Instructions to follow =>
As the answer, give exactly the lines of the records below from the one with "You are a GUI" through the one with "Given: Click Baixar matrícula do imóvel link", ends included and pictures left out.

Data provided =>
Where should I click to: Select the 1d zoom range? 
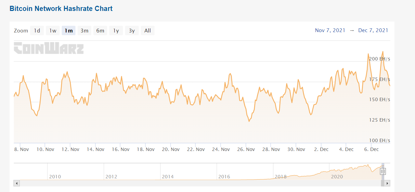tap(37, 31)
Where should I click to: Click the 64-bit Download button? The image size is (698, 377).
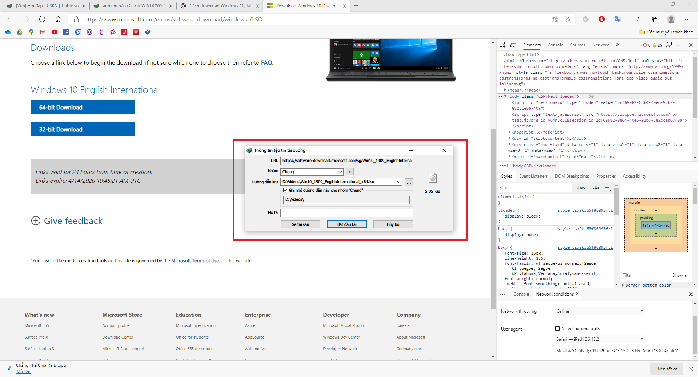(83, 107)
==
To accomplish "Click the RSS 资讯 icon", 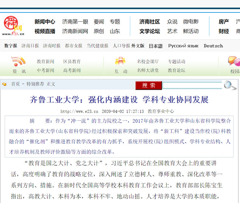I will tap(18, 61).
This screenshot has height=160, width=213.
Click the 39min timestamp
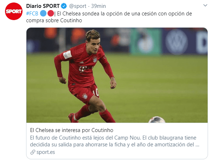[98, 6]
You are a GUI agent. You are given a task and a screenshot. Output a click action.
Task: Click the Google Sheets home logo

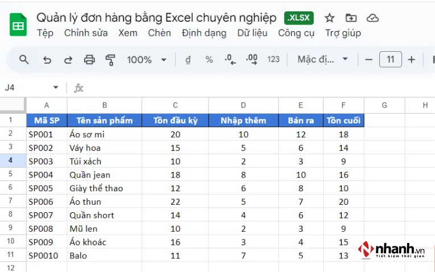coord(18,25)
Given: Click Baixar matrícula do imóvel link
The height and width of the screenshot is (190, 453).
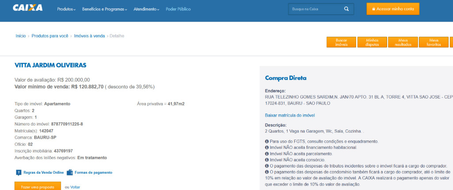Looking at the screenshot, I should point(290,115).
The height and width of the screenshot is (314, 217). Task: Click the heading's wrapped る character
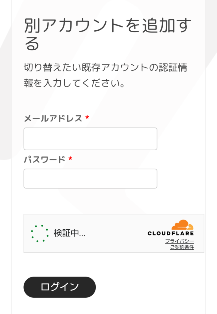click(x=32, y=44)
* * *
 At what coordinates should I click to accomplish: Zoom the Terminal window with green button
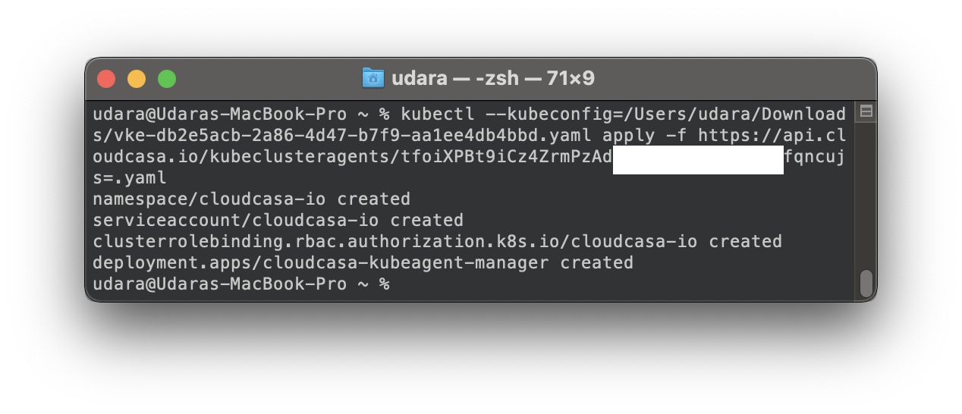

Response area =>
You are a GUI agent. You are given a task and a screenshot. Output a click action.
Task: Click the Google Sheets home logo

coord(18,25)
Given: Click Baixar matrícula do imóvel link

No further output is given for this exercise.